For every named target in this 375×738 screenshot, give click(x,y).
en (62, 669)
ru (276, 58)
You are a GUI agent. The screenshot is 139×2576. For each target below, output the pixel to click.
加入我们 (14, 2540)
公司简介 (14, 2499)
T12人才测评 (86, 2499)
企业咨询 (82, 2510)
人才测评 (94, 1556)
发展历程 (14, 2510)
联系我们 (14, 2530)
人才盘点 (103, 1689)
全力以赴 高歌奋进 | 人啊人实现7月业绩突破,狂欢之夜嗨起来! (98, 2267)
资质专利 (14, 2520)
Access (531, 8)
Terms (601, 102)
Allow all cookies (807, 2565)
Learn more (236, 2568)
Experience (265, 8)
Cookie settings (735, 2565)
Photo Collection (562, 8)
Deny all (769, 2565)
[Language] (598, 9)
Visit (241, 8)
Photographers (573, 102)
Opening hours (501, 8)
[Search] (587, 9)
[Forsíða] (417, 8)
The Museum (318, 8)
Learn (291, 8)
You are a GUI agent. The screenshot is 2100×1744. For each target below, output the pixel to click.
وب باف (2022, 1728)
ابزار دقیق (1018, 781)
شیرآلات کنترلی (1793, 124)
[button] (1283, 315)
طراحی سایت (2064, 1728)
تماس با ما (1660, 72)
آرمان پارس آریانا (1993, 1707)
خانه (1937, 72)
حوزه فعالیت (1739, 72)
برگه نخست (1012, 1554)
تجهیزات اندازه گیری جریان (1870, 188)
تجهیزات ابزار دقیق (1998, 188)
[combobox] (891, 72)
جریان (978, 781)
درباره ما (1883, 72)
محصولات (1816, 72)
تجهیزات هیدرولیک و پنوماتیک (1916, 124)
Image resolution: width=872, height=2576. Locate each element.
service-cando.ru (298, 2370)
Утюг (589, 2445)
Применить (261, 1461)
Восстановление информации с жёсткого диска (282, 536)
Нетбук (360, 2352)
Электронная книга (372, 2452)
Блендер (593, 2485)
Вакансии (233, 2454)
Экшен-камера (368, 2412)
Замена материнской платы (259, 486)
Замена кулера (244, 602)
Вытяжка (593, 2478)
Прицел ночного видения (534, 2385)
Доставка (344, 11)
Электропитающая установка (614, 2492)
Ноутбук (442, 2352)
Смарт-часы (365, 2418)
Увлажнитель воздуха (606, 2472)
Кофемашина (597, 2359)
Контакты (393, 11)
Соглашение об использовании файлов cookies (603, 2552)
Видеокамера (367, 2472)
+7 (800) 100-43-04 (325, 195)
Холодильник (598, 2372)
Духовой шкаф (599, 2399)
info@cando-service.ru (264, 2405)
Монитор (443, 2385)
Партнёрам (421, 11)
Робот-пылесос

> _What to produce_
Quote the listing above, but only from the line that shows "Утюг (589, 2445)" through the line that shows "Кофемашина (597, 2359)".

> _Result for this exercise_
Утюг (589, 2445)
Применить (261, 1461)
Восстановление информации с жёсткого диска (282, 536)
Нетбук (360, 2352)
Электронная книга (372, 2452)
Блендер (593, 2485)
Вакансии (233, 2454)
Экшен-камера (368, 2412)
Замена материнской платы (259, 486)
Замена кулера (244, 602)
Вытяжка (593, 2478)
Прицел ночного видения (534, 2385)
Доставка (344, 11)
Электропитающая установка (614, 2492)
Ноутбук (442, 2352)
Смарт-часы (365, 2418)
Увлажнитель воздуха (606, 2472)
Кофемашина (597, 2359)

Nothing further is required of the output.